Export Cleaned Table

df.to_csv('cleaned_data/death_causes_2019.csv',index=False)

Visualization

import matplotlib.pyplot as plt
import numpy as np
import seaborn as sns

Death by gender in 2019

df = pd.read_csv('cleaned_data/death_rate_by_age_group_and_sex_2019.csv')

df.head()

	age_group	total_death_group	male_death_age	female_death_age
0	Under 1 year	3117	1711	1406
1	Under 1 day	652	351	301
2	1 day to < 1 week	842	467	375
3	1 week to < 4 weeks	486	267	219
4	4 weeks to < 3 months	459	248	211

import matplotlib.pyplot as plt
import seaborn as sns

fig = plt.figure(figsize=(10,5),facecolor='1')
plt.title("Death by age group in Malaysia")

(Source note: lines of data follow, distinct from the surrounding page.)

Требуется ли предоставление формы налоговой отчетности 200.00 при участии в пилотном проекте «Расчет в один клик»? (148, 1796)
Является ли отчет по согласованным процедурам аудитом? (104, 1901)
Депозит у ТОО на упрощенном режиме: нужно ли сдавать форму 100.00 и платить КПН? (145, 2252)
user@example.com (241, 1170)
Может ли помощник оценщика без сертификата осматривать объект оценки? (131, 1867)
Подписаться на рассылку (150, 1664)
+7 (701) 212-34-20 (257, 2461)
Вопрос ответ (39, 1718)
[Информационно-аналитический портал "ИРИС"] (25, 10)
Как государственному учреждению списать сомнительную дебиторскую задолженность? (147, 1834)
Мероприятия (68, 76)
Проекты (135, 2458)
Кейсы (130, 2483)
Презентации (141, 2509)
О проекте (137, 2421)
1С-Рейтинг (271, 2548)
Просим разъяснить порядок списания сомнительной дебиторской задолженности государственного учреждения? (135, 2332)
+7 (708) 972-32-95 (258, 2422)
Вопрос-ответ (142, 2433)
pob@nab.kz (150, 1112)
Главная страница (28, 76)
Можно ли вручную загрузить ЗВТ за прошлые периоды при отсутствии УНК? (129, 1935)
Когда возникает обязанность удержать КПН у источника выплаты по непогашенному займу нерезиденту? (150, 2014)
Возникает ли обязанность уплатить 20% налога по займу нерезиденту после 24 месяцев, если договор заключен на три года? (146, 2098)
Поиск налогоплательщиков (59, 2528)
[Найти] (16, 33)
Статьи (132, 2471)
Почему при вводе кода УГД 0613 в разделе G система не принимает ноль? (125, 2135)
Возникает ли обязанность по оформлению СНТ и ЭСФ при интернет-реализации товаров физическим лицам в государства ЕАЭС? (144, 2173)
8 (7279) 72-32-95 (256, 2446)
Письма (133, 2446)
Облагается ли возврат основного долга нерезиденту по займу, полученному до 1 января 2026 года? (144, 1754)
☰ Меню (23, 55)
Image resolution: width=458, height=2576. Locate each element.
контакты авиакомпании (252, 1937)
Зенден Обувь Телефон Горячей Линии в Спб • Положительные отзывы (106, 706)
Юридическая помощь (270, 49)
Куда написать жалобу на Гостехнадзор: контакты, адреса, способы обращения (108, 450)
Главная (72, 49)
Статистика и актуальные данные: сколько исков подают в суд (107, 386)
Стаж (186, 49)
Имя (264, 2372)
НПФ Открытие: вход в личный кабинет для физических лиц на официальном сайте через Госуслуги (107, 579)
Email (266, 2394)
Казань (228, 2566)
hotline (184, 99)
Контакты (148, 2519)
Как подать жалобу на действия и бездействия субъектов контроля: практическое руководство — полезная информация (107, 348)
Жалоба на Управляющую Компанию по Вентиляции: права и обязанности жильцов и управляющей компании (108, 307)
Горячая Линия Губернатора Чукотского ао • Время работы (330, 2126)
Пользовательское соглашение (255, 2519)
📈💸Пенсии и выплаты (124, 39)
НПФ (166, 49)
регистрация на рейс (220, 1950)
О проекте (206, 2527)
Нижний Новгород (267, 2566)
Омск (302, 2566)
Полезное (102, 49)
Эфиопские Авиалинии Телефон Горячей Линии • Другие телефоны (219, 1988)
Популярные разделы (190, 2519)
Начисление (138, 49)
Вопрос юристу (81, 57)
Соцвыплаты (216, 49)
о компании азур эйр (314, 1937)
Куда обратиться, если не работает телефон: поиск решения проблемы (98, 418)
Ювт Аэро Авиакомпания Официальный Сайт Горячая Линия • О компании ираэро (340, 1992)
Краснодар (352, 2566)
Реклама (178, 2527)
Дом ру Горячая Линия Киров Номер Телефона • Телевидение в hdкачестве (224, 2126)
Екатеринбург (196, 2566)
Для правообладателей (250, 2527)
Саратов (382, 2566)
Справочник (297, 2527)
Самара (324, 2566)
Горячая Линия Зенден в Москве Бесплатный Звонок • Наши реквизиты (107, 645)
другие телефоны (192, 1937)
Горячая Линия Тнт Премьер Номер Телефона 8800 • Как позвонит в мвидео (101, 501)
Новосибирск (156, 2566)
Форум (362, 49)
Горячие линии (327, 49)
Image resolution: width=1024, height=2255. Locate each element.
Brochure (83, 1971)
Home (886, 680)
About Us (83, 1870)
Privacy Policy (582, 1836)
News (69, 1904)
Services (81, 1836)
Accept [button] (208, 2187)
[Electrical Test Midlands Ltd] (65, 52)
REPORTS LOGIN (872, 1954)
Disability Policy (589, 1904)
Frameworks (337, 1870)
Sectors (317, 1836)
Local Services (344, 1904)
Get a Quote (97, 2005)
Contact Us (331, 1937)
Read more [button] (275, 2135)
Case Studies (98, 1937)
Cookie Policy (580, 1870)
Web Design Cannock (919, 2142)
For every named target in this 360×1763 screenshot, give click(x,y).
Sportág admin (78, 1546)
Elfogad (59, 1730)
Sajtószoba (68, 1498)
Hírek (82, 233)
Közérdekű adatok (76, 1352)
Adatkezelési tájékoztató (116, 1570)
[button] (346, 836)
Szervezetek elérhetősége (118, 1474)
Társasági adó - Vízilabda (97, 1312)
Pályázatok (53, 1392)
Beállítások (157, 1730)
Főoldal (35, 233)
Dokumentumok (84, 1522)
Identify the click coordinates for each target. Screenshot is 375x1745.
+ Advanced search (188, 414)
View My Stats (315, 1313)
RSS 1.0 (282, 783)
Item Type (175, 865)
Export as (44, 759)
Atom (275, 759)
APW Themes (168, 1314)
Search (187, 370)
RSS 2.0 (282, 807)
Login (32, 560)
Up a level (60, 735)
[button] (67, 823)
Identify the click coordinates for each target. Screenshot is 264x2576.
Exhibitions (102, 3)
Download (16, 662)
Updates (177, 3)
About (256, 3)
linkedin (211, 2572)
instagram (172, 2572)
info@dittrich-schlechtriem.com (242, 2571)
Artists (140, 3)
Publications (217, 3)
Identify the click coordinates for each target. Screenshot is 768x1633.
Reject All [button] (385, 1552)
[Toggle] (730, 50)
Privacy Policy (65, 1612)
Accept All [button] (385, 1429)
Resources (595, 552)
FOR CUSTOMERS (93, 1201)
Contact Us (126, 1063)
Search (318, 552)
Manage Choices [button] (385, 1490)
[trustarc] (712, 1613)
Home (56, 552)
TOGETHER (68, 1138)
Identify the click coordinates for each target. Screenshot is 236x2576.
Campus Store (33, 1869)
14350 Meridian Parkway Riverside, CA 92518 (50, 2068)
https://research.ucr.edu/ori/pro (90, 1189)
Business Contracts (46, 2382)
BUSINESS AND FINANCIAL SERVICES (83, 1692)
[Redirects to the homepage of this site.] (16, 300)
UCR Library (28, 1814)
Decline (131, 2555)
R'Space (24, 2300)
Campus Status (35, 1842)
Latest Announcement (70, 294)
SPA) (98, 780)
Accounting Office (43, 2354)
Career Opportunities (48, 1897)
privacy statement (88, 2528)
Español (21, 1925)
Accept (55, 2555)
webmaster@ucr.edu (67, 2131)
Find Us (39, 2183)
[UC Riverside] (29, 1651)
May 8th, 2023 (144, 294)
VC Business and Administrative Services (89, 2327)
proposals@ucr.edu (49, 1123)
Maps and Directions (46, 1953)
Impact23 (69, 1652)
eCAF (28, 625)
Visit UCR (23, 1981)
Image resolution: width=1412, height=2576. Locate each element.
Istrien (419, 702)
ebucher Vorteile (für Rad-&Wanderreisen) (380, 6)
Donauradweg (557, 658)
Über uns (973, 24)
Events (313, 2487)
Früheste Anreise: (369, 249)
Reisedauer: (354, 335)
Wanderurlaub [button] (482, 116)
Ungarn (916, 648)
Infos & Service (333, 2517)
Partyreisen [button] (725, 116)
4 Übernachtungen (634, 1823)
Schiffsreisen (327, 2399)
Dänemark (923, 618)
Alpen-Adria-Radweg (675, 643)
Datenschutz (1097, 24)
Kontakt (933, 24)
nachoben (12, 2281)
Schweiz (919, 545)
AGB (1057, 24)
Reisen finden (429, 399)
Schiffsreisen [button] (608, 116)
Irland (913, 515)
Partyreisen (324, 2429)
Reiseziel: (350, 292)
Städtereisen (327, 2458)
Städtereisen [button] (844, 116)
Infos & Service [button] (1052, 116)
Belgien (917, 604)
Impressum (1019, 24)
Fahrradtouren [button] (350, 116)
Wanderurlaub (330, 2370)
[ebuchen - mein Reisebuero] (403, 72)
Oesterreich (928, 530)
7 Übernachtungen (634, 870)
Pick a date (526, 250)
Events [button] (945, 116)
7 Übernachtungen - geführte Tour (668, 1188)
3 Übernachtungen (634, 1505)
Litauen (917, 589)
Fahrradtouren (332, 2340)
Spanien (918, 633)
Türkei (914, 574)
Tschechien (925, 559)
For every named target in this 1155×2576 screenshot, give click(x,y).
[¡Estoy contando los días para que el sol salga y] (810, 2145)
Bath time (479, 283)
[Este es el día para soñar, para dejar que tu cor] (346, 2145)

sns.barplot(data=df, x='age_group',y='total_death_group')
plt.xticks(rotation=90)
plt.show()

png

Description: From the graph, we can see the distribution of total death count by age group in Malaysia. From the graph, we can see that people in Malaysia mostly died at the age 70-74 which is nearly 20k deaths.

fig = plt.figure(figsize=(10,5),facecolor='1')
plt.title("Male Death Age in Malaysia")


sns.barplot(data=df, x='age_group',y='male_death_age',palette='mako')
plt.xticks(rotation=90)
plt.show()

png

Description: From the graph, we can see the distribution of death count of males by age group in Malaysia. From the graph, we can see that men in Malaysia mostly died at the age 70-74 which is nearly 12k deaths.

fig = plt.figure(figsize=(10,5),facecolor='1')
plt.title("Female Death Age in Malaysia")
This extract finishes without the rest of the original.